## WHAT TO WORK ON
Below are some entries. Copy each line that holds the string "target".

## DATA SUPPLIED
+ + + + +

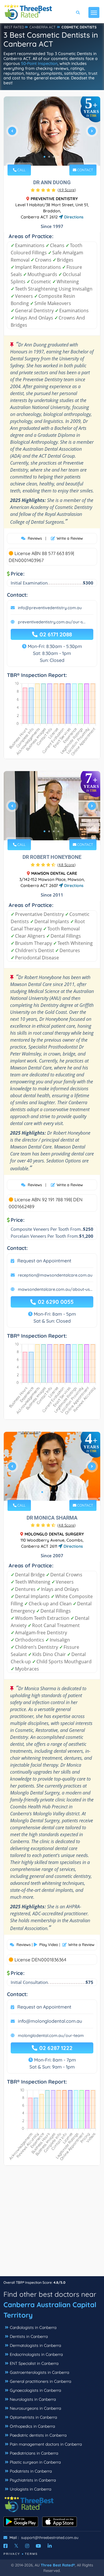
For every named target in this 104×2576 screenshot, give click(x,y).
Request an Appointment (44, 1261)
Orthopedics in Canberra (32, 2426)
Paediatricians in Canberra (34, 2453)
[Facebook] (5, 2545)
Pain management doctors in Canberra (46, 2444)
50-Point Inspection (39, 63)
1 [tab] (44, 157)
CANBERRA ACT (42, 27)
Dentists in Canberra (29, 2336)
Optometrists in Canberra (33, 2417)
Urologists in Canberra (30, 2489)
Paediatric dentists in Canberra (38, 2435)
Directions (73, 217)
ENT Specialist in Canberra (34, 2363)
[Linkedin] (50, 2545)
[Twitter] (16, 2545)
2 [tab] (49, 157)
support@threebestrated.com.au (49, 2537)
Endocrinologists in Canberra (36, 2354)
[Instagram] (27, 2545)
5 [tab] (61, 1492)
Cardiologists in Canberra (33, 2327)
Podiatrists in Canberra (31, 2471)
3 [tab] (54, 157)
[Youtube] (38, 2545)
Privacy (11, 2553)
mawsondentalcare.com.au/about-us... (55, 1289)
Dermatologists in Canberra (35, 2345)
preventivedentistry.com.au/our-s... (52, 622)
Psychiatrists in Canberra (33, 2480)
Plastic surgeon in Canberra (35, 2462)
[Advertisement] (52, 2224)
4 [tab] (58, 157)
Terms (31, 2553)
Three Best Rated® (58, 2565)
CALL (20, 170)
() (66, 189)
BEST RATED (14, 27)
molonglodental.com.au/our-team (51, 2035)
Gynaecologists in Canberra (35, 2390)
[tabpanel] (52, 133)
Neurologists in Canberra (33, 2399)
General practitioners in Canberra (40, 2381)
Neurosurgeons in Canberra (35, 2408)
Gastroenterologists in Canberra (39, 2372)
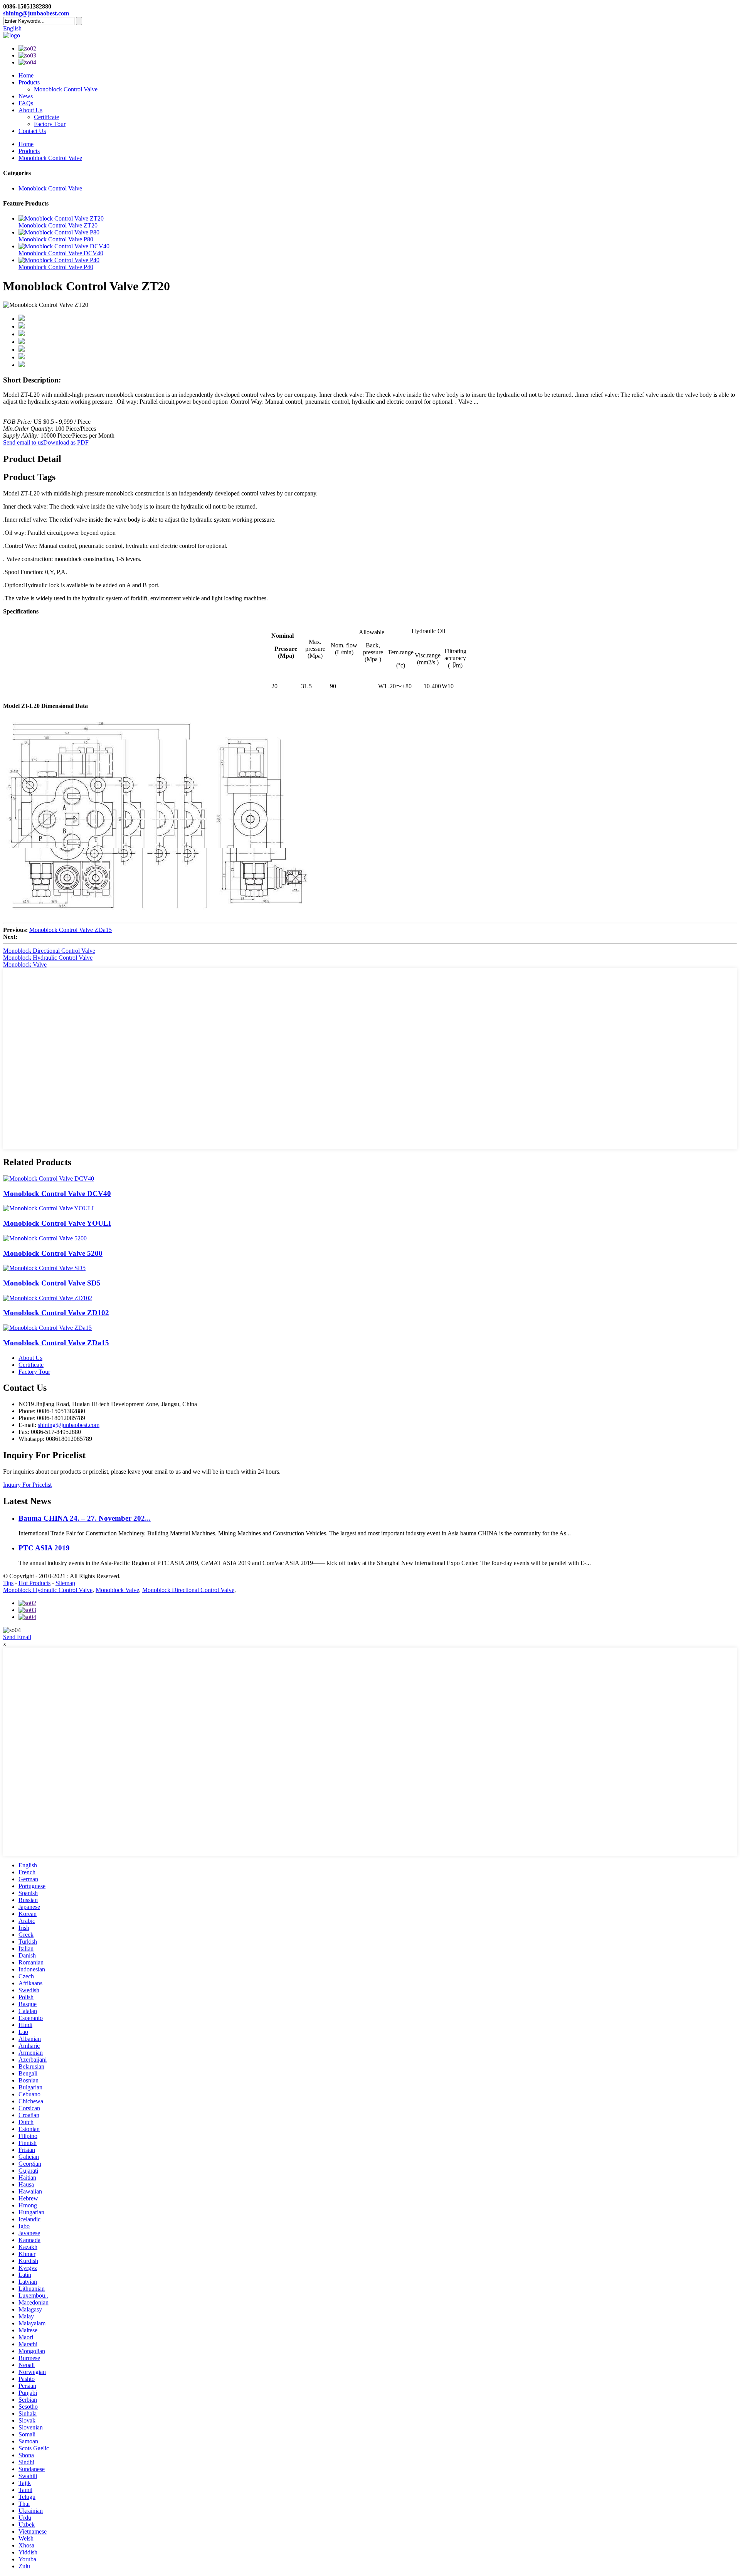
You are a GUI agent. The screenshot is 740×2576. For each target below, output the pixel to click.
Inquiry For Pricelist (27, 1484)
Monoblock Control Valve (66, 89)
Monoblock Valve (25, 964)
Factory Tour (50, 124)
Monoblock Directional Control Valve (49, 950)
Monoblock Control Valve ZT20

+ + + + +

## TASK RESULT
For every named target in this 104×2576 screenshot, give click(x,y).
You are a GUI agent. The screenshot is 740×2576. For each target below, output the pixel to click.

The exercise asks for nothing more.